Este es un tema profundamente humano que toca las fibras más sensibles de la ética, el derecho y la compasión.
El nombre de Catalina Giraldo Silva, una mujer de 30 años, se ha convertido en el centro de un debate desgarrador. Catalina solicita con vehemencia el acceso al suicidio médicamente asistido, fundamentada en un sufrimiento profundo derivado de un diagnóstico de trastorno depresivo mayor, trastorno límite de la personalidad y trastorno de ansiedad no especificado.
Su cuadro clínico es crónico y refractario: durante diez años, Catalina ha agotado los esquemas farmacológicos, se ha sometido a tres ciclos de terapia electroconvulsiva y ha pasado por nueve hospitalizaciones psiquiátricas sin hallar alivio. Su realidad cotidiana es una sucesión de insomnio, deterioro cognitivo y agotamiento físico. Tras múltiples intentos de suicidio y autolesiones, Catalina afirma haber llegado al límite de sus fuerzas.
El contraste surge al recordar a Melisa Gaona, quien solicitó lo mismo debido a una endometriosis severa. En su caso, un tratamiento innovador en la India le permitió recuperar su vida. Sin embargo, la situación de Catalina plantea un desafío distinto: su padecimiento no es quirúrgico, sino una arquitectura del dolor psíquico que no ha cedido ante la ciencia disponible.
Ante esto, las posturas se dividen: desde el imperativo religioso de la resignación y el “ofrecimiento del dolor”, hasta quienes sugieren una búsqueda de ayuda que parece ya agotada, pasando por quienes defienden su derecho a decidir sobre el final de su propia agonía.

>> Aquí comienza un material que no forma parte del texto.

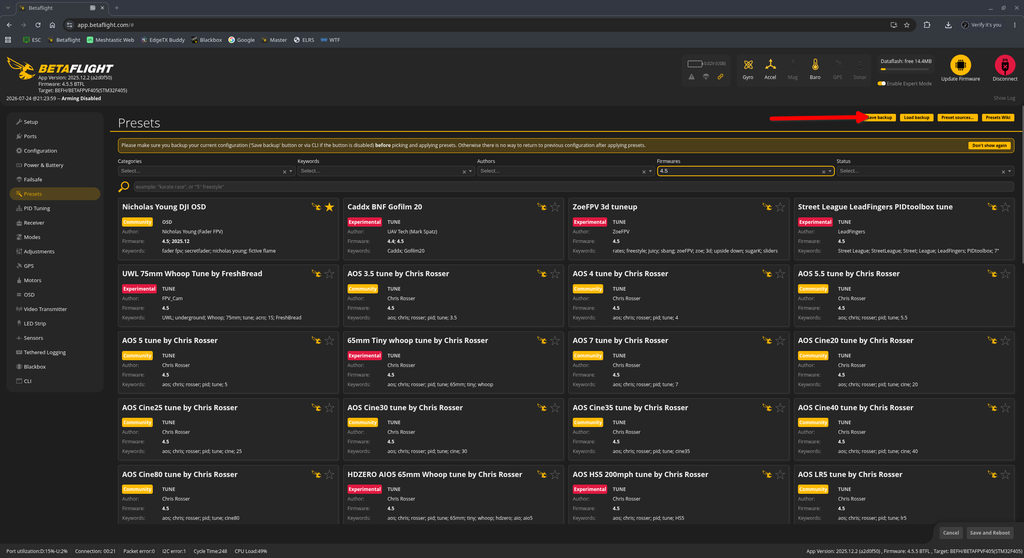Click the browser downloads icon
Viewport: 1024px width, 558px height.
tap(948, 25)
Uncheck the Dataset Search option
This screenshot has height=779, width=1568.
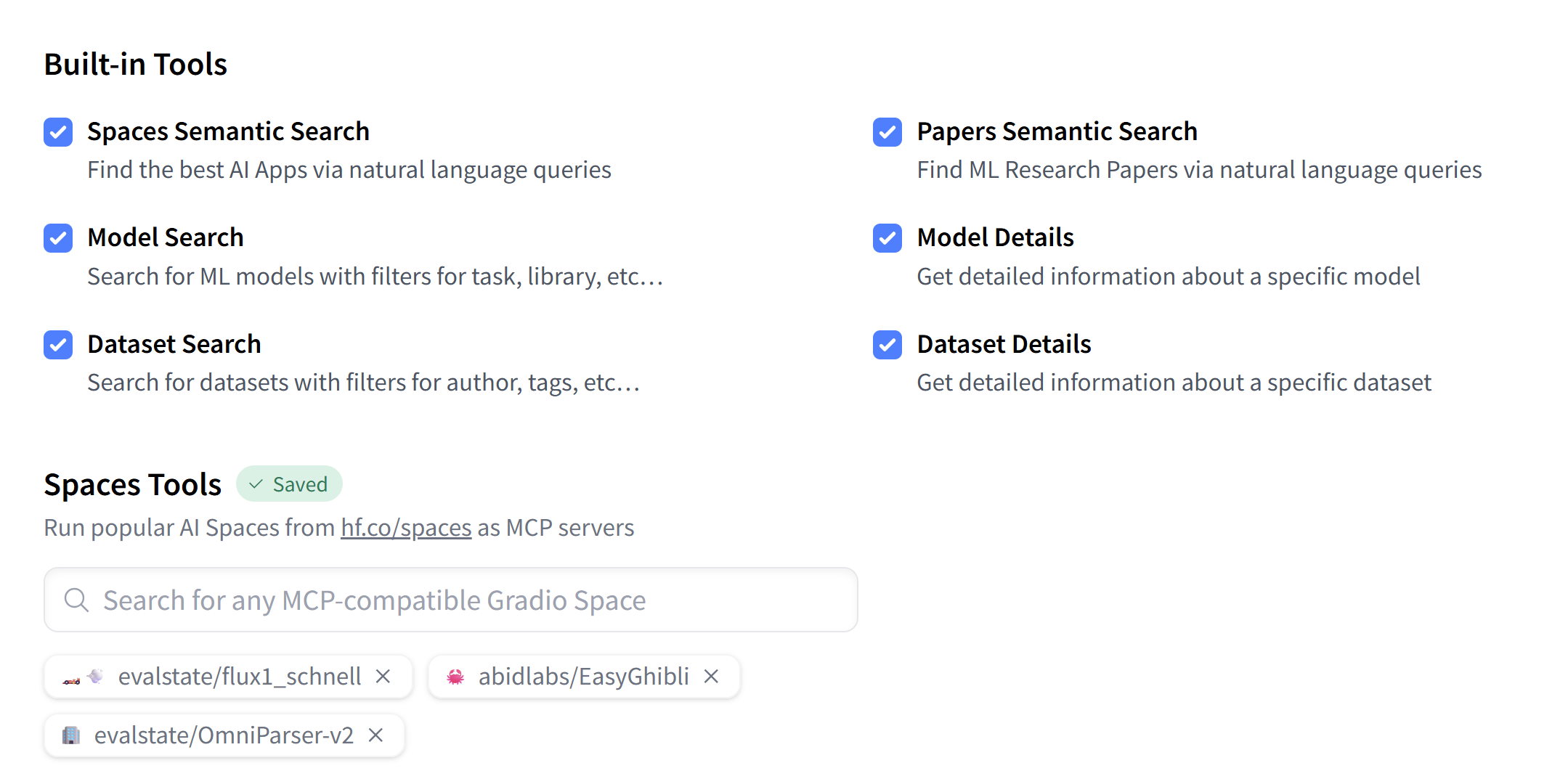(x=58, y=345)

La justicia en casos de sufrimiento extremo no reside en aplicar una regla universal, sino en la mirada compasiva hacia la singularidad de cada vida. Mientras que el caso de Melisa Gaona nos recuerda que la medicina siempre puede guardar una última carta de esperanza, el caso de Catalina nos enfrenta a la realidad de la irremediabilidad.

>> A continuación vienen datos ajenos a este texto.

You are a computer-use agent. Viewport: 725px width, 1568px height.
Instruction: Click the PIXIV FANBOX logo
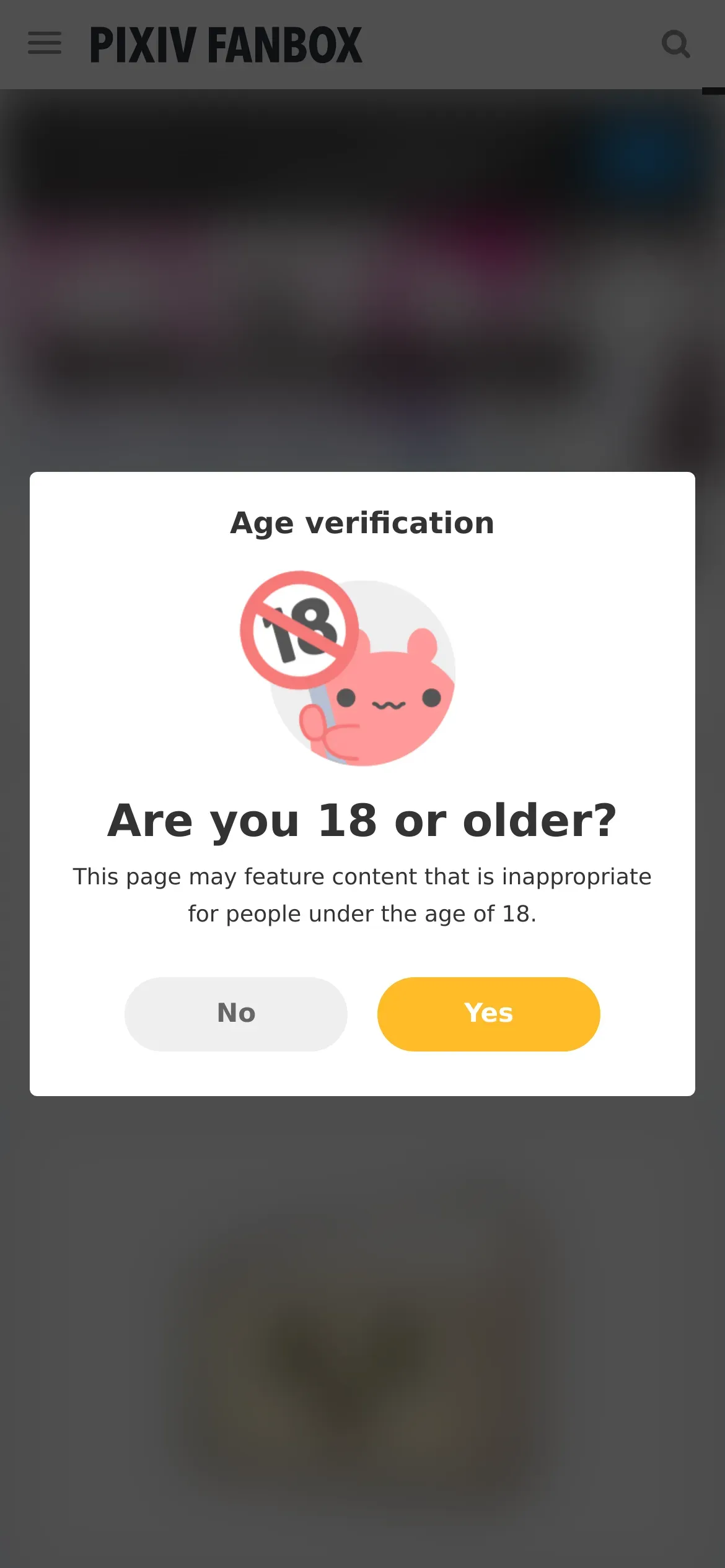click(x=226, y=45)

La “justicia” para alguien que ha transitado una década de oscuridad técnica y terapéutica no puede ser la imposición del aguante indefinido. Si la sociedad no es capaz de ofrecer una cura ni una calidad de vida mínima tras agotar todos los recursos, ¿es justo obligar al individuo a ser espectador de su propia degradación?
Una conclusión justa debe reconocer que la dignidad humana no solo consiste en el derecho a vivir, sino en el derecho a no ser sometido a tratos crueles o sufrimientos desproporcionados. Respetar la voluntad de Catalina no es un acto de rendición, sino un acto de reconocimiento de su soberanía sobre su propia existencia; es admitir que, cuando la ciencia y la fe no logran restaurar la paz, la libertad de decidir sobre el propio descanso se convierte en el último refugio de la piedad.